What the task asks - Recast the records below as a numbered list, starting with the line that contains "The width and height of the screenshot is (1568, 539)." and going on through the line that contains "Edit the Pride". Leave out any blank lines.

Task input -
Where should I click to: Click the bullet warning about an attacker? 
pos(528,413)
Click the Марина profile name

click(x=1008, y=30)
==
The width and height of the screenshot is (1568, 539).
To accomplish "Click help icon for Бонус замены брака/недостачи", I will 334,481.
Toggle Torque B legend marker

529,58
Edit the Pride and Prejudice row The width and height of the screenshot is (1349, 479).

Solution -
1. The width and height of the screenshot is (1568, 539).
2. To accomplish "Click help icon for Бонус замены брака/недостачи", I will 334,481.
3. Toggle Torque B legend marker
4. 529,58
5. Edit the Pride and Prejudice row The width and height of the screenshot is (1349, 479).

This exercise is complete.